Mann escreveu e gravou os discursos na Califórnia, Estados Unidos, onde passou a viver a partir de 1938. Contrário ao nazismo desde antes da ascensão de Adolf Hitler ao poder, o escritor mudou-se com a família para a Suíça em 1933, ano em que Hitler se tornou chanceler. Três anos depois, perdeu a nacionalidade alemã e, antes que a situação se tornasse totalmente insuportável, buscou exílio na América.
Lá, ele recebeu o convite da BBC e logo aceitou. ‘Eu achei que não podia perder essa oportunidade de fazer contato, embora frouxo e precário, com o povo alemão e também com os habitantes dos territórios subjugados, pelas costas do regime nazista que, assim que teve poder para isso, me privou de todos os meios de exercer influência intelectual na Alemanha’, explicou Mann no prefácio da primeira edição do livro, lançada em setembro de 1942, contando então com 25 discursos.
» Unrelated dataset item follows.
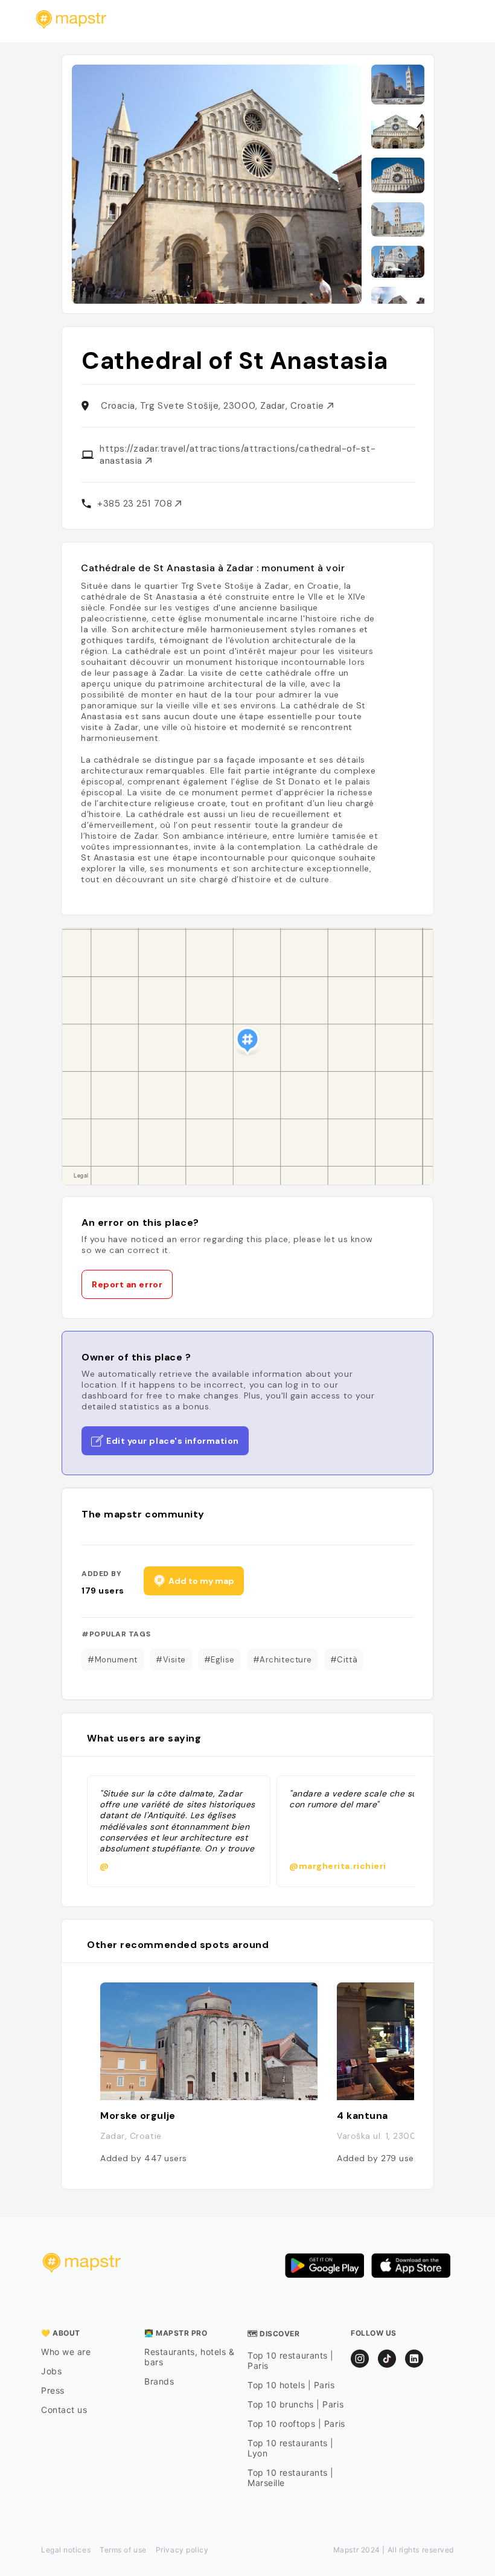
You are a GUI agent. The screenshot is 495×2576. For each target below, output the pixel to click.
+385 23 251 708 (136, 504)
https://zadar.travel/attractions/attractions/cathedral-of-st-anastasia (238, 455)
Os textos representam breves falas em que o escritor comentava os acontecimentos da 2ª Guerra e buscava influenciar os alemães. Para isso, utilizava uma tática inteligente, como se observa ao longo da leitura dos textos – apesar do ódio que alimentava contra Hitler e seu regime, Mann buscou moderar sua emoção para evitar que fosse vítima de seu próprio veneno. Afinal, ele sabia que qualquer adjetivo exacerbado que utilizasse poderia aumentar (e não minar) o fascínio que o Führer exercia sobre os adeptos dos nazistas.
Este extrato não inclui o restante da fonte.